By Keiran Hardy | –
On Tuesday, the gunman in the Christchurch mosque shootings was charged with committing a terrorist act. The new charge came more than two months after the massacre.
The gunman, who the author and The Conversation have chosen not to name, had already faced 50 charges of murder and 40 charges of attempted murder stemming from the attacks. An additional murder charge was also brought on Tuesday, bringing the total to 51.
So, why was the terrorism charge added at this later stage? And why is it significant?
Difficulties using the terrorism law
The terrorism charge is unprecedented because the offence of committing a terrorist act has never been prosecuted successfully in New Zealand. The offence is found in Section 6A of the Terrorism Suppression Act 2002 (NZ), which was enacted by the New Zealand parliament in response to the 9/11 terror attacks in the US.
The offence relies on a statutory definition of terrorism, which is found in Section 5. To constitute a terrorist act, the conduct must include the following:
- be carried out for the purpose of advancing an ideological, political, or religious cause
- be intended to induce terror in a civilian population, or to unduly compel or force a government or international organisation to do or abstain from doing any act
- cause one in a list of specified harms, including death, serious bodily injury, a serious risk to health or safety, serious property damage, or serious interference with an infrastructure facility.
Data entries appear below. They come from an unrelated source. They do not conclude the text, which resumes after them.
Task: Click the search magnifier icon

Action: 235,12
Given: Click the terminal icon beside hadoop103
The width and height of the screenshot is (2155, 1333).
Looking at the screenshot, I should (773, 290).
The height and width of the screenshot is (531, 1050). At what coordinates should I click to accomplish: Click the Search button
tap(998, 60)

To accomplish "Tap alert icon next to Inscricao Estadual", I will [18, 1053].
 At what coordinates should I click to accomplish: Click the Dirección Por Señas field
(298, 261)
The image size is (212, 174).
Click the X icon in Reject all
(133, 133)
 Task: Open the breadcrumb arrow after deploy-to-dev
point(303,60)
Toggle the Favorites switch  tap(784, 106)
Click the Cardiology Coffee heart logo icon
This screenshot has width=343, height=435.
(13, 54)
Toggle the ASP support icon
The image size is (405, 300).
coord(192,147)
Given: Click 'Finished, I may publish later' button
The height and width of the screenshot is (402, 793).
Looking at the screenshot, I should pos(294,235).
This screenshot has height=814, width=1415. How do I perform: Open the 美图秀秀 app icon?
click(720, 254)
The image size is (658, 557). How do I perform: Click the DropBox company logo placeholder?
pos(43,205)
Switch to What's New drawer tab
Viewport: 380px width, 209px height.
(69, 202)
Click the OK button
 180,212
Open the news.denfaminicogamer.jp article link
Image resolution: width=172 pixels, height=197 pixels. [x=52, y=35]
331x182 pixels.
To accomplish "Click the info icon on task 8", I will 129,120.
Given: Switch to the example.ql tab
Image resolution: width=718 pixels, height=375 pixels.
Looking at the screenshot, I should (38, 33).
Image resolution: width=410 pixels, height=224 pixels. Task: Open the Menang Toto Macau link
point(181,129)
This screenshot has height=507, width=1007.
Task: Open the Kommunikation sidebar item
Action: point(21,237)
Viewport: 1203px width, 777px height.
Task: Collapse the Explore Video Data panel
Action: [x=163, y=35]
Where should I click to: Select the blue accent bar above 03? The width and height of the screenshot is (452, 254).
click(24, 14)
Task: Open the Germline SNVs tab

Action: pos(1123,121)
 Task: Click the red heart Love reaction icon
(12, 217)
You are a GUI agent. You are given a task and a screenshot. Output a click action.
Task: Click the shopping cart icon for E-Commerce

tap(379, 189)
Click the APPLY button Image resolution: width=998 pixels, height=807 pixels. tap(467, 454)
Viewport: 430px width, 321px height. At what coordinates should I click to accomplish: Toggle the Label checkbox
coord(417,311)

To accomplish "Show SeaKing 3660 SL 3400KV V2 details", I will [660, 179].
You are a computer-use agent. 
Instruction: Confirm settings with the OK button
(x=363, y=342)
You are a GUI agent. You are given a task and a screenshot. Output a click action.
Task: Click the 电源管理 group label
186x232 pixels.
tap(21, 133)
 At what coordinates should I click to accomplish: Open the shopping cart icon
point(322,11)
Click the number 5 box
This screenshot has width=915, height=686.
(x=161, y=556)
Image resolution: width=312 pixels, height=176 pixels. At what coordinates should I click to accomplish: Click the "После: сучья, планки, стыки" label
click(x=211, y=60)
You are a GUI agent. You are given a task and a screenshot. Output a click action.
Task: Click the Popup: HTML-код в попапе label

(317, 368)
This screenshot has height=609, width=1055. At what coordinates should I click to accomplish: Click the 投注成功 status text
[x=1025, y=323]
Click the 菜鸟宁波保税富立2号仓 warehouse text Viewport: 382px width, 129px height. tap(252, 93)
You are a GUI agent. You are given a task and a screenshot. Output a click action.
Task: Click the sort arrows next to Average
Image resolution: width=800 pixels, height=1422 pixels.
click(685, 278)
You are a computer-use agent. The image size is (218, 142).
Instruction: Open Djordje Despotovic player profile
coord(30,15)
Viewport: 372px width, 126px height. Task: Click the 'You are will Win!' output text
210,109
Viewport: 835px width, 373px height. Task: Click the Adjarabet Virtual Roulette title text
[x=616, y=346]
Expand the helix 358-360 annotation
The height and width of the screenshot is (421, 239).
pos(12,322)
On face value, it is clear the shootings at the two mosques in March, which left 51 people dead, amounted to terrorism.
The delay in bringing the terrorism charge was likely due to the fact New Zealand police and prosecutors needed sufficient time to ensure they could prepare a successful case. The definition of terrorism creates additional hurdles compared to a murder charge, and New Zealand authorities have faced difficulties using the Terrorism Suppression Act in the past.
In 2007, for instance, New Zealand police arrested a group of environmental activists running military-style training camps in the Urewera forest on the eastern side of the North Island. The raids were known as “Operation Eight.”
No terrorism charges were brought in that case, even though there was evidence that some members of the group intended to harm innocent people. The possibility of a terrorism charge was explored, but New Zealand’s solicitor-general concluded that the law was “unnecessarily complex, incoherent, and … almost impossible to apply.” Four of the 17 activists were eventually convicted of firearms offences.
More recently, two other cases – one involving letters laced with poison and another involving the publication of jihadist material – also could have been plausibly prosecuted as terrorism. However, likely due to the solicitor-general’s previous advice, the offenders were charged instead with criminal blackmail and disseminating objectionable material (a charge commonly used for child pornography).
It is not clear why the solicitor-general considered the terrorism law so difficult to apply after Operation Eight, as most of the evidence is not publicly available. The definition of terrorism is very similar to that found in Australia, as both laws are based on UK legislation. However, there is a greater focus in the New Zealand law on international terrorism conventions, which may make it harder to apply to domestic acts of terrorism.
More likely, it may have been difficult in that case to fit environmental activism within the definition of a political, religious or ideological motive because there is a presumption against legitimate protest falling within the law. In addition, there were significant concerns around police use of force and racial motives against the mostly Maori offenders.
Prosecutors will not likely face the same difficulties in applying the terrorism laws to the Christchurch massacre, where the intention to cause harm and the attacker’s motivations (as outlined in his manifesto) are obvious.
However, the prosecution may still be risky if it gives the gunman a platform to espouse his extremist views. He would still be able to do this while facing a murder charge alone, but a terrorism trial will carry added weight and the prosecutors will need to admit evidence about his ideological motives.
Why is a terrorism charge important?
There is no added practical benefit to charging the gunman with terrorism in addition to murder. A maximum penalty of life imprisonment was already possible with the murder charges.
However, the choice to bring a terrorism charge is not simply a practical one. The criminal law is said to have two purposes: a practical one (to put dangerous people in prison) and a moral one (to denounce conduct that is morally unacceptable).
Adding this charge signals to the wider community that the massacre was an act terrorism and will be punished as such. This may give victims, too, some degree of closure, if the offender is sent to prison for committing a terrorist act.
Labels are also particularly important in this case given that it was an act of terrorism by a white supremacist against Muslim worshippers. Had prosecutors only pursued the murder charges, they may have been criticised for a double standard. Acts of violence by Islamist extremists are commonly treated as terrorism, even if they result in far fewer fatalities.
In other words, bringing a terrorism charge is a trade-off: there’s a risk of giving the gunman a platform, but also a need to denounce the massacre for what it was – an act of terrorism.
This charge sends a clear signal that political or religious violence against innocent people is abhorrent and will be punished as terrorism, no matter its colour or ideology.